The European parliament adopted its version of the AI Act
IT and Data Protection
| 15/06/23 | 6 min. |
AN IMPORTANT STEP ON THE PATH TOWARDS BALANCING FUNDAMENTAL RIGHTS AND INNOVATION
- On June 14, the European Parliament (“EP”) passed its version of the European Commission’s proposal for a regulation on harmonized rules on artificial intelligence ("AI Act"). The EP modified the initial proposal introducing a series of substantial amendments. As a reminder, the Council already adopted its position last December 6.
- The AI Act will remain a risk-based approach with the following classification of AI usages: prohibited IA usages, high-risk IA usages, and low/minimal risk AI usages.
- In this respect, the proposal relies on a human-centric approach. As a general principle applicable to all AI services, the draft passed by the EP clearly stated that these tools need to serve people, respect human dignity and personal autonomy, and that function in a way that can be appropriately controlled and overseen by humans.
- Among the many amendments introduced by the EP, some needs to be highlighted.
EXTENSION OF THE LIST OF PROHIBITED AND HIGH-RISK AI USAGES
- The European Parliament extended the prohibition of some AI practices to, inter alia, social scoring of natural persons, biometric categorization systems using sensitive characteristics, predictive policing systems based on profiling of a natural person or on assessing personality traits and characteristics, emotion recognition systems in law enforcement, border management, workplace and educational institutions.
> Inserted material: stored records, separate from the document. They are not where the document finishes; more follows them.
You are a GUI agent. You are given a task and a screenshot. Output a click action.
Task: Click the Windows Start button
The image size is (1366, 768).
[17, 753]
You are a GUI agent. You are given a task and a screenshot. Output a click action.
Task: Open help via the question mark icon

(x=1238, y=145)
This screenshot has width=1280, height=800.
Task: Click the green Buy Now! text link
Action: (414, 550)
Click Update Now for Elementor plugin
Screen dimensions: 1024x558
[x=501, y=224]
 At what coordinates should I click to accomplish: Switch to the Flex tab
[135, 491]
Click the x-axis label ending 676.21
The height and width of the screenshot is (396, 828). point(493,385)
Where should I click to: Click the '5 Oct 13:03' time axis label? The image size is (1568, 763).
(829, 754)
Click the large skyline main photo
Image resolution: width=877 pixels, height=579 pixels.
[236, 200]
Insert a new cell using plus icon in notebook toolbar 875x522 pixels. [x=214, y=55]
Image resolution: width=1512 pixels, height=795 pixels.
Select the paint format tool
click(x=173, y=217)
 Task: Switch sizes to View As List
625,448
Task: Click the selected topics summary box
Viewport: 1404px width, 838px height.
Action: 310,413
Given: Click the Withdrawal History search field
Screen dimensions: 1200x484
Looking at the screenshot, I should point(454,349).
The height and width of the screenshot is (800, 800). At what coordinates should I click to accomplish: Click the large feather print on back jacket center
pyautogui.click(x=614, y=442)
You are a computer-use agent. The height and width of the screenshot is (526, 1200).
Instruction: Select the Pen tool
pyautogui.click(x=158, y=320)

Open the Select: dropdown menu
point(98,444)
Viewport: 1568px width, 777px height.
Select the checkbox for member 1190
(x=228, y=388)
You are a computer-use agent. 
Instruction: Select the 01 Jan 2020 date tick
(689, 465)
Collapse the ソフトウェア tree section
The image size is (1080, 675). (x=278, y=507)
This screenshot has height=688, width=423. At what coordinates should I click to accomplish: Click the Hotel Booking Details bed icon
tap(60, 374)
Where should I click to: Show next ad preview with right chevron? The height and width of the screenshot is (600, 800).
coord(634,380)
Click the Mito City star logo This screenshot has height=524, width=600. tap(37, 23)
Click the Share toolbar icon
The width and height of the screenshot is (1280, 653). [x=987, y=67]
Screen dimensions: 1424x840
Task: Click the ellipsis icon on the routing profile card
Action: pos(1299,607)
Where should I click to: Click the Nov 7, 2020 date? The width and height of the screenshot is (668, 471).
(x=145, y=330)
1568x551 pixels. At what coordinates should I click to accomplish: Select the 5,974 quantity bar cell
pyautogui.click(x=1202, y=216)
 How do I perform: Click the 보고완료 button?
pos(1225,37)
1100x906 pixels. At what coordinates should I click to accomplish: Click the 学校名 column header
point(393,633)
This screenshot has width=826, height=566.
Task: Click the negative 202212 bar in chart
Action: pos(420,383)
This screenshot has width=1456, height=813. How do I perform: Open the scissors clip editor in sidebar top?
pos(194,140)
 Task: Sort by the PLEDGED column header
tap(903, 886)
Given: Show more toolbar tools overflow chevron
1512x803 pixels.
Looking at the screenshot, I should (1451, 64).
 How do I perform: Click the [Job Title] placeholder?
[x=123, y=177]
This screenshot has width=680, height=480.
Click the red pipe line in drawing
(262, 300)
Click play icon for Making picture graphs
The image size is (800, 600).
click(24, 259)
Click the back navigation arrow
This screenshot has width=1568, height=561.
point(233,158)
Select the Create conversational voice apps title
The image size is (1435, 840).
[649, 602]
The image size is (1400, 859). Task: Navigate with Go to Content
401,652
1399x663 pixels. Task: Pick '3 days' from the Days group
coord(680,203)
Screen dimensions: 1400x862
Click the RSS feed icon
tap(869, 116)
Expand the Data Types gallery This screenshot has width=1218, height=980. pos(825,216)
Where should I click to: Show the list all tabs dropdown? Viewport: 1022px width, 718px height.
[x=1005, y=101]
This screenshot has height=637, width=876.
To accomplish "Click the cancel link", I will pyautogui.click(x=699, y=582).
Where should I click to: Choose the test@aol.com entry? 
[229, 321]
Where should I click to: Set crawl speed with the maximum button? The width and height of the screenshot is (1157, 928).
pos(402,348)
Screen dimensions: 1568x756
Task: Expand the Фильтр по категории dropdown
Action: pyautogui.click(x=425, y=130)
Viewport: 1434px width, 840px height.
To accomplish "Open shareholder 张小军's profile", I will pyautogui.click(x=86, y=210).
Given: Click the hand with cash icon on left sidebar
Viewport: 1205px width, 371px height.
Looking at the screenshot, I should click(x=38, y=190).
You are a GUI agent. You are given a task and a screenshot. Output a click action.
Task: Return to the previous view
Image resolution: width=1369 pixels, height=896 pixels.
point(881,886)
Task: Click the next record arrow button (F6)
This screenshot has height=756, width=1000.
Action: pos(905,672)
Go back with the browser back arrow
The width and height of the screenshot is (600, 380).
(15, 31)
- The list of high-risk IA systems contained in Annex III of the AI Act was amended to include : AI systems intended (i) to be used for influencing the outcome of an election or the voting behavior of natural persons in the exercise of their vote and (ii) to be used by social media platforms that have been designated as " very large online platforms" (VLOPs) within the meaning of the Digital Services Act, in their recommendation systems for user-generated content available on the platform.
THE SCOPE OF THE AI ACT IS ALIGNED WITH OECD DEFINITION AND INCLUDES NOW FOUNDATION MODEL & GENERATIVE AI WHICH ARE ALSO SUBJECT TO SPECIFIC COMPLIANCE RULES
- The AI Act as amended sets forth several definitions that are intended to be harmonized with the OECD and the US approach, in order to achieve consistency all over the world, and to ensure a level playing field. In that regard, the co-rapporteurs MM. Benifei and Tudorache outlined the need for alignment since the technology will be the same everywhere and the “Brussels effect” would not suffice to ensure harmonization in a field as complex as IA.
- To better handle Generative AI, the EP version of the AI Act provides a definition of ‘foundation model’ which means an AI system model that is trained on broad data at scale, is designed for generality of output, and can be adapted to a wide range of distinctive task. Therefore, this kind of AI tool needs to be compliant with a serie of rules including on transparency and data governance.
GENERATIVE AI NEEDS TO PAY ATTENTION TO COPYRIGHT LAW
- The AI Act addresses some of the issues raised by generative AI systems, regarding the generation of content in breach of Union law, copyright rules, and potential misuse.
- In that regard, the adopted version of the AI Act sets forth an additional obligation on providers of foundation models used in generative AI, who must document and make publicly available a sufficiently detailed summary of the use of training data protected under copyright law.
"SHARP-TEETH" REGULATION: PENALTIES IN CASE OF NON-COMPLIANCE WITH PROHIBITED AI PRACTICES HAVE BEEN INCREASED UP TO 7% OF WORLDWIDE TURNOVER
- The sanctions incurred in case of non-compliance with the AI Act have been reorganized:
- The maximum penalties that can be incurred are those related to non-compliance with the prohibition of certain artificial intelligence practices, which have been increased up to the higher of 40 000 000 EUR or, if the offender is a company, up to 7 % of the company’s total worldwide annual turnover for the preceding financial year.
- The other fines range from 5 000 000 EUR (or 1% of the offender’s total worldwide annual turnover for the preceding financial year) to 20 000 000 EUR (or 4% of the offender’s total worldwide annual turnover for the preceding financial year), depending on the non-compliance concerned.
- Fines may be imposed in addition to or instead of non-monetary measures such as orders or warnings
- Now, the trialogue will start. The European Parliament, the Council, and the Commission will seek to reach an agreement on a compromise version, possibly before the end of 2023. The AI Act will apply 24 months after its date of entry into force.
- Meanwhile, following the last meeting of the Trade and Technology Council, the European Union, the US Government and key stakeholders are preparing a code of conduct and a voluntary pact to anticipate the regulation of the use of AI.